* **YOUR TASK**
Transcribe the listing below without any changes, starting at the line that contains "Open View on Explorer link under Tx Hash" and ending at the line that contains "Looking at the screenshot, I should pos(961,637).", with both of those lines included.

* **INPUT RECORDS**
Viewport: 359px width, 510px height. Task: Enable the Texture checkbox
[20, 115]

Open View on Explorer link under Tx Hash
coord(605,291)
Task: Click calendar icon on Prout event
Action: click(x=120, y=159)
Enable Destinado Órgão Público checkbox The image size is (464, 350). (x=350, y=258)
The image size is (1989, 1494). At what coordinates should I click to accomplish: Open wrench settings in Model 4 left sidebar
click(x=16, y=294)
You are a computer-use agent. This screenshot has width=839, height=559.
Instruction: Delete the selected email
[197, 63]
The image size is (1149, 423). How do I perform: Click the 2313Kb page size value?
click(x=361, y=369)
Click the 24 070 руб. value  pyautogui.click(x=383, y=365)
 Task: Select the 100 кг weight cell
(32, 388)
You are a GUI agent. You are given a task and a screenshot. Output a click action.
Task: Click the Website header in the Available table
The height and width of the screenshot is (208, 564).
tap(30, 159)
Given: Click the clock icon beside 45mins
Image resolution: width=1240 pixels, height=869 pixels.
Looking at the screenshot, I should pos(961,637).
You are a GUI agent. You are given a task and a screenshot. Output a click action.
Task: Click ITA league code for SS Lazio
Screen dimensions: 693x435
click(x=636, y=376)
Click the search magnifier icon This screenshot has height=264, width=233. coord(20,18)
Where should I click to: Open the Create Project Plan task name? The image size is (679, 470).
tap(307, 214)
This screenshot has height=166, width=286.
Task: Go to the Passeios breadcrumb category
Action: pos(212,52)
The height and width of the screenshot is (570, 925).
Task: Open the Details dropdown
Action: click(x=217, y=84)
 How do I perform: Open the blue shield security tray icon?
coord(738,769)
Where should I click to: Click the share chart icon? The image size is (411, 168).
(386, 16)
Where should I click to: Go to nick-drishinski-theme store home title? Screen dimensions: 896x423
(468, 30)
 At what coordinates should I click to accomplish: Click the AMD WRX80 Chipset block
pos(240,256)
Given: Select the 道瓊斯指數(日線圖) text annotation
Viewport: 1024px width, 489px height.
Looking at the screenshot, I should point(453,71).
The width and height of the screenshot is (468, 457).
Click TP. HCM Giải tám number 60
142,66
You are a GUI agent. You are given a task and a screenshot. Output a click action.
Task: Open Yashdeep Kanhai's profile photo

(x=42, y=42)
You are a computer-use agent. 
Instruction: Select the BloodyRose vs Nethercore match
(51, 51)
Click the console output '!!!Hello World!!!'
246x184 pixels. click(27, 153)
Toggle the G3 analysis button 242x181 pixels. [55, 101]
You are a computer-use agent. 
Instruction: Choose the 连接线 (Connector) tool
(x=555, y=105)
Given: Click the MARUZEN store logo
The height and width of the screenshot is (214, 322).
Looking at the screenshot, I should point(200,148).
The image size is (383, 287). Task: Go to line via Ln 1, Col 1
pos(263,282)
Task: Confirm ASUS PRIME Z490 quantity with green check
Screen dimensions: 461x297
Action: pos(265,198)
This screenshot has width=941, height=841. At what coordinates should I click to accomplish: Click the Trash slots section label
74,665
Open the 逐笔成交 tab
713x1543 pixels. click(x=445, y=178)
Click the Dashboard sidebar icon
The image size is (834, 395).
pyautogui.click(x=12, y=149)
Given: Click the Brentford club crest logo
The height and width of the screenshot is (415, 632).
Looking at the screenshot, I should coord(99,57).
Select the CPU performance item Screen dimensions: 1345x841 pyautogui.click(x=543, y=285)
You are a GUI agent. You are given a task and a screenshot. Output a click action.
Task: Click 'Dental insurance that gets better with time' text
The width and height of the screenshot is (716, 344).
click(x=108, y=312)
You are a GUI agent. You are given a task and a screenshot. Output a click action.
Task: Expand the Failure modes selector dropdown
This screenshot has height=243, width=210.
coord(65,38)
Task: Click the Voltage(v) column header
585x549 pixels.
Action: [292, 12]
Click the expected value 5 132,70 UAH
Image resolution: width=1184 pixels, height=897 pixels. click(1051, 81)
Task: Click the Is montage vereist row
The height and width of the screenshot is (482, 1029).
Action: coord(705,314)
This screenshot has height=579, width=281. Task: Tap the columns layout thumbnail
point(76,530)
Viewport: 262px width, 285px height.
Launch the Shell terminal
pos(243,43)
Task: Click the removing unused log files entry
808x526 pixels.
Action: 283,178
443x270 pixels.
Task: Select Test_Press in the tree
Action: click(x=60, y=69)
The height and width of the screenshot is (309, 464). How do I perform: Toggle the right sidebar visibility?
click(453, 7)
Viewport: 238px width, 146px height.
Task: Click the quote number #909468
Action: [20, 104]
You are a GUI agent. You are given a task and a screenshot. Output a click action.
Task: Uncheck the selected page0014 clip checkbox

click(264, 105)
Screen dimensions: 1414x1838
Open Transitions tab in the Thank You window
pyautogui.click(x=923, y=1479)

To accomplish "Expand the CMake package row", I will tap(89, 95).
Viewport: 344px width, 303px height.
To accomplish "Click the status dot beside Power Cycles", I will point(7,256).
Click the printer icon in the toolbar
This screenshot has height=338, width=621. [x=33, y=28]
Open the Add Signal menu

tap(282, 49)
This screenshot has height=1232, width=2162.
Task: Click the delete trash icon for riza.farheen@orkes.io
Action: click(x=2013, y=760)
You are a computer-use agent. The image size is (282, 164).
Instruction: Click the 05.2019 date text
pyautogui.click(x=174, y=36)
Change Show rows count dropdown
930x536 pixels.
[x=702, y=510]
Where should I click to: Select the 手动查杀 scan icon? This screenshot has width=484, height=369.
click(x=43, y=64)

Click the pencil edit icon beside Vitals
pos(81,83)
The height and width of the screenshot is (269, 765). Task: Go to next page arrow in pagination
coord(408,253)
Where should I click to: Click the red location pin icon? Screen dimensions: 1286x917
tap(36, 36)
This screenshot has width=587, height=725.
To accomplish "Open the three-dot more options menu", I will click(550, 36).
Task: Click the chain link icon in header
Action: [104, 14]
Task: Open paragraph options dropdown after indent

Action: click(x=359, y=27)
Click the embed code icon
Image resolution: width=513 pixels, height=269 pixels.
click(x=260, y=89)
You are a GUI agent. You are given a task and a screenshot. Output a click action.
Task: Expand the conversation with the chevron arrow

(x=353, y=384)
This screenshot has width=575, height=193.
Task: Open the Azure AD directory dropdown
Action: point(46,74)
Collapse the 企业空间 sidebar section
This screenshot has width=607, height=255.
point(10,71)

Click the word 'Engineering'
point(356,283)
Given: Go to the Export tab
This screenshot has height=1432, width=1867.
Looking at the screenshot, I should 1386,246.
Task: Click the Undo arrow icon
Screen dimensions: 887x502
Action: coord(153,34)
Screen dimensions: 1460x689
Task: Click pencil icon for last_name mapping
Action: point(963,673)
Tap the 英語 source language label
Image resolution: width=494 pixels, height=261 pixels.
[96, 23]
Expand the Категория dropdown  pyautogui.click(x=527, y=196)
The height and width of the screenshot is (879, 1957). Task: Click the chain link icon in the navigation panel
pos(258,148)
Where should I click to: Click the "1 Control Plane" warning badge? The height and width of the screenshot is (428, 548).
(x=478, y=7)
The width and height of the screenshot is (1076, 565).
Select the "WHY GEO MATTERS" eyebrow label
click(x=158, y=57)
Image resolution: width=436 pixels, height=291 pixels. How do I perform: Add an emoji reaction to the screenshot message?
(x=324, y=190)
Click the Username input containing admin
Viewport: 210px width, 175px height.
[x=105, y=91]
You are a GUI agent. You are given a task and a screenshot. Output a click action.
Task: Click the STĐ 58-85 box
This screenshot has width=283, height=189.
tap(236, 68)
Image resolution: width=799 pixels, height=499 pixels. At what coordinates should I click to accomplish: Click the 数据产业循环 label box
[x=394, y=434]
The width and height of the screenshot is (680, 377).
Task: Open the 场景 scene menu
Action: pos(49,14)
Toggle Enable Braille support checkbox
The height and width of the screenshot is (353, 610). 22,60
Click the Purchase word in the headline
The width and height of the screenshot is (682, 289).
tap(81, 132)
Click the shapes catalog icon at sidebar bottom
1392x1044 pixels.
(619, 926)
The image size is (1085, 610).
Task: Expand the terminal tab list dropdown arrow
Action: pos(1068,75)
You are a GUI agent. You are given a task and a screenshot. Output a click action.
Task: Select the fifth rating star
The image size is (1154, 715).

* **CORRECT RESPONSE**
Open View on Explorer link under Tx Hash
coord(605,291)
Task: Click calendar icon on Prout event
Action: click(x=120, y=159)
Enable Destinado Órgão Público checkbox The image size is (464, 350). (x=350, y=258)
The image size is (1989, 1494). At what coordinates should I click to accomplish: Open wrench settings in Model 4 left sidebar
click(x=16, y=294)
You are a computer-use agent. This screenshot has width=839, height=559.
Instruction: Delete the selected email
[197, 63]
The image size is (1149, 423). How do I perform: Click the 2313Kb page size value?
click(x=361, y=369)
Click the 24 070 руб. value  pyautogui.click(x=383, y=365)
 Task: Select the 100 кг weight cell
(32, 388)
You are a GUI agent. You are given a task and a screenshot. Output a click action.
Task: Click the Website header in the Available table
The height and width of the screenshot is (208, 564).
tap(30, 159)
Given: Click the clock icon beside 45mins
Image resolution: width=1240 pixels, height=869 pixels.
Looking at the screenshot, I should pos(961,637).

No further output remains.